Dahulu kala di negeri gemah ripah loh jinawi ini bertahta dua kerajaan besar yang wilayahnya meliputi hingga Siam, pernahkah kita diingatkan untuk bangga akan sejarah itu? Kita juga pernah dikenal sebagai macan Asia, ingatkah Anda akan julukan itu pada bangsa kita? Kita pernah swasembada beras (thou only last for 2 or 3 years), hingga dengan rela memberikan secara gratis ke saudara-saudara kita di Afrika yang kelaparan. Kita adalah negara yang mengajari Malaysia menjadi pintar dengan mengirim guru-guru kita kesana pada tahun 70-an. Indonesia dasawarsa 50-an adalah negara yang dihormati dengan menggagas pertemuan Asia-Afrika yang merupakan cikal bakal Gerakan Non-Blok. Hebatnya lagi, meskipun menurut Bank Dunia 46% penduduk Indonesia terhitung miskin, pernahkah kita dengar adanya penduduk yang mati kelaparan? Tidak, karena Tuhan sudah begitu baiknya untuk meniupkan roh kita pada ragawi yang lahir di tanah yang sangat subur.
Minggu ini, seorang teman saya pergi ke Malaysia untuk mempresentasikan hasil penelitiannya yang notabene mendapatkan penghargaan sebagai skripsi terbaik. Luar biasa! Saya tidak tahu apa yang teman saya rasakan dalam hati, tetapi kebanggaan itu sudah seharusnya ia miliki, mengingat kesempatan yang ia miliki untuk ‘mempopulerkan’ pemikirannya. Wong sebagai temannya saja saya bisa merasa bangga.

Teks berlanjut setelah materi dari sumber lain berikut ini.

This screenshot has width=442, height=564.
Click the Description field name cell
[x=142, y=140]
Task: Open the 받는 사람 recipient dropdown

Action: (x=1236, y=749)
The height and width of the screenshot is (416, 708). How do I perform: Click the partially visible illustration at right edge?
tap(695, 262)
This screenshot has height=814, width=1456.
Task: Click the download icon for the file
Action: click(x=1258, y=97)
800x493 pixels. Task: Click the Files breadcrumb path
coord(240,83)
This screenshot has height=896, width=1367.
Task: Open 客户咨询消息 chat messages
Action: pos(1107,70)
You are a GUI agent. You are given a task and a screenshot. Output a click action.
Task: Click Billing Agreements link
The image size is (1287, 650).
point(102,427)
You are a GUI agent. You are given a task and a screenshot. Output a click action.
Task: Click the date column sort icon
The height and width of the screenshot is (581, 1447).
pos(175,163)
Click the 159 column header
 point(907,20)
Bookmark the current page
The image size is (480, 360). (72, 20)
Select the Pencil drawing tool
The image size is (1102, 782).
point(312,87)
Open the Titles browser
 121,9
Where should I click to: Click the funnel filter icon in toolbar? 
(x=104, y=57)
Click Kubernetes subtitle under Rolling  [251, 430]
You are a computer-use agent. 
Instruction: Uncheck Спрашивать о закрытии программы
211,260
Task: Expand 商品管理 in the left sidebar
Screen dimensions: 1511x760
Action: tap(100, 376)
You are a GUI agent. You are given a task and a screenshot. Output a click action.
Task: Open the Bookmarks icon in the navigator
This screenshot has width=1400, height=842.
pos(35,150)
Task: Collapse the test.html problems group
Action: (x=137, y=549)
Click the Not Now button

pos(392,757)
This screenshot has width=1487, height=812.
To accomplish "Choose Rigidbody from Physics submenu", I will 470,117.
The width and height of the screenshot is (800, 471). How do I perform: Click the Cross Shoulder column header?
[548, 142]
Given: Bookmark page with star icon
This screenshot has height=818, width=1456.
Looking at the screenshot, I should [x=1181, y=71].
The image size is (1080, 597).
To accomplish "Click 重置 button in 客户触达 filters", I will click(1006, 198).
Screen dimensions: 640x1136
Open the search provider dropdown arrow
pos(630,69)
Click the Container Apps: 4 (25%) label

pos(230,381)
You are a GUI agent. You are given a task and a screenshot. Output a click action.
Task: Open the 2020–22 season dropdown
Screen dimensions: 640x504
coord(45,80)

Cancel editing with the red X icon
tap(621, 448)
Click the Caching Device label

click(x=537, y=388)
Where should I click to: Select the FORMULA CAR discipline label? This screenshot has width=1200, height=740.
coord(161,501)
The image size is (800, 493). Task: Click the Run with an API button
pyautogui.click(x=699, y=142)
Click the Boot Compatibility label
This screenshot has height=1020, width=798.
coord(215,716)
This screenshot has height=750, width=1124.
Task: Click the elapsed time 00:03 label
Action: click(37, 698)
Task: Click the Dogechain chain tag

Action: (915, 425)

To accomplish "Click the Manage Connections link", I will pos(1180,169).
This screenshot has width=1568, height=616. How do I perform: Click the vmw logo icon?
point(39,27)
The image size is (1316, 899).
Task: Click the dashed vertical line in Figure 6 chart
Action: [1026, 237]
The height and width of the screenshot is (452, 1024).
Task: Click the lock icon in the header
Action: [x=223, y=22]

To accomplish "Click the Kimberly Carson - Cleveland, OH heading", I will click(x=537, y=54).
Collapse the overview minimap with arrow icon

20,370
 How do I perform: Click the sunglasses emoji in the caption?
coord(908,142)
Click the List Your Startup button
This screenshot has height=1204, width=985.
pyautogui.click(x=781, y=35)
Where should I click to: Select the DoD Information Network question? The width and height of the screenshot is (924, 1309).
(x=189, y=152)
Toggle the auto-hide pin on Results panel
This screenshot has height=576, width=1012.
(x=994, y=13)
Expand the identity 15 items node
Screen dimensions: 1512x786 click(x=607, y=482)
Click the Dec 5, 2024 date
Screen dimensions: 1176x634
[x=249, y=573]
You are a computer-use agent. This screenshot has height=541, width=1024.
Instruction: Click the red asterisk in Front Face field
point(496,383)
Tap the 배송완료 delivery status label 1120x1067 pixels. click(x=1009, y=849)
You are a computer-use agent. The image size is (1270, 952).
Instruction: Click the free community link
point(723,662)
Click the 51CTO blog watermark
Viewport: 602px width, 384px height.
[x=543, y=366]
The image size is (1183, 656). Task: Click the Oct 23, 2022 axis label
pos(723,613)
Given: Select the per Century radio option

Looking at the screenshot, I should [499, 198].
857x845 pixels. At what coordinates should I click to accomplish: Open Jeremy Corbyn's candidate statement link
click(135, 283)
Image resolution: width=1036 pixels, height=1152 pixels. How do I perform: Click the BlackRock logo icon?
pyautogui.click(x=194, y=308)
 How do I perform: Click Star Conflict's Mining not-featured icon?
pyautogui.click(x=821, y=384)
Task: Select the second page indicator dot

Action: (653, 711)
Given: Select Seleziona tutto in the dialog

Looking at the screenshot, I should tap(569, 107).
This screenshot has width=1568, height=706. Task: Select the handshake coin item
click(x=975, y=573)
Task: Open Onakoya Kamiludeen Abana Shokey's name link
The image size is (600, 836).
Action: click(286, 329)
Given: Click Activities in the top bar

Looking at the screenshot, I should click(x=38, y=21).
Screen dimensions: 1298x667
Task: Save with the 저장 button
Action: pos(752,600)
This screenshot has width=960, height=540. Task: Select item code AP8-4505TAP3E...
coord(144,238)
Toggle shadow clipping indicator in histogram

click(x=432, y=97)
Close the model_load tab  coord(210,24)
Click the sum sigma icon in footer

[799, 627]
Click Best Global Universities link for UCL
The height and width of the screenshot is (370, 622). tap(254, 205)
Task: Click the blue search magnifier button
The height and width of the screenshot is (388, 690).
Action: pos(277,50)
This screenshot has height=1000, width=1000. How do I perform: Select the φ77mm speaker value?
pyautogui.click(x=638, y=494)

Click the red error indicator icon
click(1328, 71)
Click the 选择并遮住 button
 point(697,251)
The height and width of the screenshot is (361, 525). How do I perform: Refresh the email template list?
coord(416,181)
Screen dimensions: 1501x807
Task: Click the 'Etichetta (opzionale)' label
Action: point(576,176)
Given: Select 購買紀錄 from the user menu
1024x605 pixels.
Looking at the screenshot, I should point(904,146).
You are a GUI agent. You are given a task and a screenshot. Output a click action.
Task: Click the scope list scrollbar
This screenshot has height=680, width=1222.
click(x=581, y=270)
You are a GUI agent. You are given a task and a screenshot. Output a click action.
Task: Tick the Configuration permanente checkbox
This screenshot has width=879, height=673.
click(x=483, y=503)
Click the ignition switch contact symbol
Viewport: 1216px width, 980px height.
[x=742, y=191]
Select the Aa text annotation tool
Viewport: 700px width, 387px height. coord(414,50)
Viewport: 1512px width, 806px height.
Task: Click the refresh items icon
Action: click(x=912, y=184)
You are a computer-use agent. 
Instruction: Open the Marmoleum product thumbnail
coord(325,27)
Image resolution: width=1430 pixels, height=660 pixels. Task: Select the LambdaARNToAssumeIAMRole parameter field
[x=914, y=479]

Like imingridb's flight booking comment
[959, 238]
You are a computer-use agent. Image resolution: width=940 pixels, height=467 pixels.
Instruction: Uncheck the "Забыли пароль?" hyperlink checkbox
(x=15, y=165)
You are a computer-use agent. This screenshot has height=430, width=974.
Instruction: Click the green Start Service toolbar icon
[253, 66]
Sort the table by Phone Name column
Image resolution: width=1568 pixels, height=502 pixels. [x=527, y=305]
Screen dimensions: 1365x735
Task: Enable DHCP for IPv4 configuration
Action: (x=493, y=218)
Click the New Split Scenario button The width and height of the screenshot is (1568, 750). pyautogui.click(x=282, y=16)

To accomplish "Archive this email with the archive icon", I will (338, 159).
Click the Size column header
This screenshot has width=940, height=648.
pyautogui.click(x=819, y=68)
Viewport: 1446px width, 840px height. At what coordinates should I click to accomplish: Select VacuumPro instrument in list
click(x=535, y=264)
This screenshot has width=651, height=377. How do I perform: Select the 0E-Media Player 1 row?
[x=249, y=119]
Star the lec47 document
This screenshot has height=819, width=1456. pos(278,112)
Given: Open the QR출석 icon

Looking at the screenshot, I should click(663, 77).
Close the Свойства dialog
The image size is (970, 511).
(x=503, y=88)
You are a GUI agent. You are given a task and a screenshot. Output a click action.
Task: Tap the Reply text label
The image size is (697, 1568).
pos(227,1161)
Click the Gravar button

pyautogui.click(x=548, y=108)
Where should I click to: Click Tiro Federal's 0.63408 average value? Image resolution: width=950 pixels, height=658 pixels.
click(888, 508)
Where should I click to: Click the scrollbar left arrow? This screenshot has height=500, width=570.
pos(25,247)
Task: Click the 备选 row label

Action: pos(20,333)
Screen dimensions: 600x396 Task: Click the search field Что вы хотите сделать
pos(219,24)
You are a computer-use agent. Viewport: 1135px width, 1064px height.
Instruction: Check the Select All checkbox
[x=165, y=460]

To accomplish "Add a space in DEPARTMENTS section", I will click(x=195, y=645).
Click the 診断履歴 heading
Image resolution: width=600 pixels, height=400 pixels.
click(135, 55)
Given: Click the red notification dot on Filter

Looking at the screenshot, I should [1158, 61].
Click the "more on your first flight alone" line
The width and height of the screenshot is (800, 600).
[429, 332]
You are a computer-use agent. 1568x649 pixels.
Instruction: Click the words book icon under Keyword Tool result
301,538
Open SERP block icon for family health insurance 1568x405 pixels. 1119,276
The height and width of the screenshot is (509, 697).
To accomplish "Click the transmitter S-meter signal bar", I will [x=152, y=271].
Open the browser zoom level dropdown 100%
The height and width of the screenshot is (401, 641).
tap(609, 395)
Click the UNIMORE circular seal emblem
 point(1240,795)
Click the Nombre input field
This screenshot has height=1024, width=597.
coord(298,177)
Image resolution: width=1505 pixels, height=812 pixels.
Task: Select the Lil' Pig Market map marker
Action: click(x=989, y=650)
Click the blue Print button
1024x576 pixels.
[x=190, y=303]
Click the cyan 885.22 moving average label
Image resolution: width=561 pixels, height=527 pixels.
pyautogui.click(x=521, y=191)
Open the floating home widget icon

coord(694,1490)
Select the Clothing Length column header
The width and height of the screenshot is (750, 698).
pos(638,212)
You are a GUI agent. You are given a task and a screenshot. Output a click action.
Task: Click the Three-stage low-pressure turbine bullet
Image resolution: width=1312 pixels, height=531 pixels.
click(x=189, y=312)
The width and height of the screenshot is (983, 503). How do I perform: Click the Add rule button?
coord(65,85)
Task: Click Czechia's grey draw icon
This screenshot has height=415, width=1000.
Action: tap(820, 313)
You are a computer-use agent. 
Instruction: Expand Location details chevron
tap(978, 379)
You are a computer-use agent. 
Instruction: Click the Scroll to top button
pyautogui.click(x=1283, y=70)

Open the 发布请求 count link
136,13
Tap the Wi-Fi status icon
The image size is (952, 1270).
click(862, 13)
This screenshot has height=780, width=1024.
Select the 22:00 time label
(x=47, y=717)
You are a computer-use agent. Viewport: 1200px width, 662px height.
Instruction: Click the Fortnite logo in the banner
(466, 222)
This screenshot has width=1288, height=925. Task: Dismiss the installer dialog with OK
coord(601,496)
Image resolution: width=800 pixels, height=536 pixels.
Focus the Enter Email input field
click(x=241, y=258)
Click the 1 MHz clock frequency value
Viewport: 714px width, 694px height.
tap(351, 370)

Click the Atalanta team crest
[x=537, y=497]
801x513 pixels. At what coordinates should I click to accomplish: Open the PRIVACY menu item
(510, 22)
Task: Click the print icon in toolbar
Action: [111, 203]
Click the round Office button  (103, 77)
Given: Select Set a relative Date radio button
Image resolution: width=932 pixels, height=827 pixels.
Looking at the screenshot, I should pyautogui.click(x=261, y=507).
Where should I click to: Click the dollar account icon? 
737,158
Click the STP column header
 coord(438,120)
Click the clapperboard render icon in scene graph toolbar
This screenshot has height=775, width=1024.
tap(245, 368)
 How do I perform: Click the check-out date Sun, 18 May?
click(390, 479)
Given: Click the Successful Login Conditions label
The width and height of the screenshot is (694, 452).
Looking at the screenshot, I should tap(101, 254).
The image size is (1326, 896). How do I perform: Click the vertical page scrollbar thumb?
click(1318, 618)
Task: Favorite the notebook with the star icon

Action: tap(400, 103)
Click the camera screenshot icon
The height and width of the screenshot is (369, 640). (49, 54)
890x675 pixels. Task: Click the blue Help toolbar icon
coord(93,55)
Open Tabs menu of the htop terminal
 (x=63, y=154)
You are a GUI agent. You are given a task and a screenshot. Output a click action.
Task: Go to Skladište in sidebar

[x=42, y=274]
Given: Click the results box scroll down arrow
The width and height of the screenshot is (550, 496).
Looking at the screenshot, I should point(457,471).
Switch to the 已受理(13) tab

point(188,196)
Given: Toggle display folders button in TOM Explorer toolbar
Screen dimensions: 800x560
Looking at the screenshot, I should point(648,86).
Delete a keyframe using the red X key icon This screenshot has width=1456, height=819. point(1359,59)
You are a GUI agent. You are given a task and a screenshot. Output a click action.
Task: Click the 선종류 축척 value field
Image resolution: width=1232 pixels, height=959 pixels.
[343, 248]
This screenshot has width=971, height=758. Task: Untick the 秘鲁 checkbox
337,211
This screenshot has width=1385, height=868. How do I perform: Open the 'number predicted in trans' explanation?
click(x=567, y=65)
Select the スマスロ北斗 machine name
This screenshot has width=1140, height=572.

Bangga terhadap diri sendiri, saya sikap ini dapat menjadi anak tangga pertama dalam perjalanan menuju Indonesia sejahtera. Meskipun Indonesia saat ini sedang sakit, saya rasa tahap kritisnya sudah lewat. Hal-hal buruk mulai dikikis perlahan-lahan. Jagoan saja biasanya kan kalahan dulu, setelah itu, eng ing eng!! Ciaatt!! Percayalah, Indonesia akan besar, dan rakyatnya tidak boleh takut untuk menjadi besar.